It was very, very funny to watch her reaction, actually.
I saw it on video when I was about nine or ten. Not too long after that, I got to see RotJ in the theater. I vaguely remember seeing SW when I was very, very little. I woke up in the back seat of the car when we were at the drive-in. That’s one of my earliest memories.
I’ll echo what a lot of others said, in that Luke’s hand getting cut off and his choosing death by jumping into the ventilation shaft over conversion to the Dark Side was even more shocking than Vader’s statement. At that point, I thought Vader was just screwing with his mind. Of course, that little theory got shot down when Luke was lying down in the Millennium Falcon with a pressure cuff on his stump doing the whole telepathy thing with dear old dad.
I will argue that Leia and Luke’s relationship is foreshadowed in ESB, for certain, and the bickering in SW is not much different from the usual ribbing a sibling gets.
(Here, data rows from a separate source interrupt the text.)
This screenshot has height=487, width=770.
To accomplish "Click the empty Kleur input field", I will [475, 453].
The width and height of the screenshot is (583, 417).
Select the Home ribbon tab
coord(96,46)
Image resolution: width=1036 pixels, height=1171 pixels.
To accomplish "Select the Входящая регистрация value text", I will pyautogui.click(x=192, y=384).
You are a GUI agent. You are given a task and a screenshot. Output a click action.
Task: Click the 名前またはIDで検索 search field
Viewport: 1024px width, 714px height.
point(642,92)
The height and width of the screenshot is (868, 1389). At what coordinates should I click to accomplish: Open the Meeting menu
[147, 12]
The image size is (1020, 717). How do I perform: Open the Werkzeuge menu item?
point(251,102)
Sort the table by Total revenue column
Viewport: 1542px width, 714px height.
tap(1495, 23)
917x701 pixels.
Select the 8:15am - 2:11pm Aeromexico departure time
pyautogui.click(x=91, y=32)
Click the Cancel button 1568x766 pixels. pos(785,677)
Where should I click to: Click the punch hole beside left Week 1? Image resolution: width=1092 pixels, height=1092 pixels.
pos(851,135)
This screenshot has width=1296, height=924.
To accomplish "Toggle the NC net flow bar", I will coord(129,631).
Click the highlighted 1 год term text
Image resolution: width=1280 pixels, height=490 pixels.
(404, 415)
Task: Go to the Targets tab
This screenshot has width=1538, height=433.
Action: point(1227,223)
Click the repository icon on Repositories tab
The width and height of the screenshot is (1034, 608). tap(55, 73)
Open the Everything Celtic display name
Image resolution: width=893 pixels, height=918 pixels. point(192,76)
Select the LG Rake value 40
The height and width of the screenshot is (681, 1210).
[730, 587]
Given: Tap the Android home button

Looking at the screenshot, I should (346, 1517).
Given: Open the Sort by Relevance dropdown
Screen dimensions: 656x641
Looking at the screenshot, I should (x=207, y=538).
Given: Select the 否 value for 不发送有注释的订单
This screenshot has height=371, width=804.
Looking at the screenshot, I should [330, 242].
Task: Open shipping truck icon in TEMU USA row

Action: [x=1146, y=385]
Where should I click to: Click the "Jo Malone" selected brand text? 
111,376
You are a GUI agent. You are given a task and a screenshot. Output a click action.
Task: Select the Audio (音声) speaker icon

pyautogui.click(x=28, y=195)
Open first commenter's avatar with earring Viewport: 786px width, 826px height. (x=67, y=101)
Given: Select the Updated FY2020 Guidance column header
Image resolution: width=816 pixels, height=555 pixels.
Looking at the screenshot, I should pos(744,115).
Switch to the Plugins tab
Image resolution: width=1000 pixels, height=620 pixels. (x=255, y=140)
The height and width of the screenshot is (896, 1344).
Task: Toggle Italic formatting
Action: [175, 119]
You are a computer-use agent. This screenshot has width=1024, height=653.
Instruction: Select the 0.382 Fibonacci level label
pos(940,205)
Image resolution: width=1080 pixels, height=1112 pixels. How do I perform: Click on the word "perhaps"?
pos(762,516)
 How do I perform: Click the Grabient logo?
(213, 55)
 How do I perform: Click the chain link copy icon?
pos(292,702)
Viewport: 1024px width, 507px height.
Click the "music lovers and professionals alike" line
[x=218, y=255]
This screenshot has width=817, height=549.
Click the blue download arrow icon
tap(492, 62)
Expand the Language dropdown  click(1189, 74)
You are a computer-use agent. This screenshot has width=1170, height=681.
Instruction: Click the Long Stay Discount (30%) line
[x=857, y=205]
There’s usually only one prophesied birth of a savior in the heroic cycle, and having the “other” be a twin keeps your prophesy from being less useful than a newspaper horoscope. It did feel way wrong by that point though. She should have been singled out for training or something before that, not just some foreshadowing in the previous movie with some half-assed ambiguous references in the first one, and no build up to a reveal that doesn’t happen until about 3/4 of the way through Jedi.
And, shit, Ben, throw the kid a warning that he’s been playing tonsil-hockey with his long-lost sister for Force’s sake. What do you want to do, mess up his sex life permanently when he finds out? He was probably already beating off to imagined scenes between the two of them by that time. I mean, she is a princess that he rescued. If he were a little older (and less whiny) he would have swept her off her feet and right into bed. That’s the usual hot princess reward for the heroes who deliver them from evil. So not only does poor Luke not get any Leia booty, he also gets some serious squick from imagining the two of them doing the nasty while he’s “waxing his wookie” over the last couple of years, all because Obi Wan likes to omit vital information and tell stories “from a certain point of view.”
[hijack]I generally don’t participate in these threads much. I am a SW fan. Haven’t kept up with the EU since before the prequels started coming out, but I still love it.
I think the series is cinematic gold. It may not seem like it to a lot of people now, but even gold can be picked apart until nothing’s left. Which is why I don’t participate in these discussions. SW works if you just ride along and enjoy the moment, the sheer impact of the work. Analyzing space opera never works; it’ll just end up looking like garbage, no matter how good it may really be.[/hijack]
Anyway, I was born the year RotJ came out. Specifically, I was another in utero RotJ watcher. I can’t really comment one way or another to the OP, because I grew up with the old trilogy on VHS. It was ingrained in me the way religion is ingrained into the children of a faithful household. I knew the whole story as far back as I can remember. I was also the envy of all my friends as a little tyke because I inherited my brother’s considerable Star Wars toy collection, this during the decade (or so) before the special editions came out and they started making new ones, so no one else my age had them.
I’d just like to point out here that those of you who thought it would turn out to be a lie, you’re not alone. When shooting, no one knew about the lines (Prowse, the body of Vader, had been given some random filler line to say to help keep the secret). Kirschner (the director) knew, and told Hamill the day of shooting. Jones was only let in on it the day he recorded the lines, and has said in interviews that he too was sure that Vader was lying!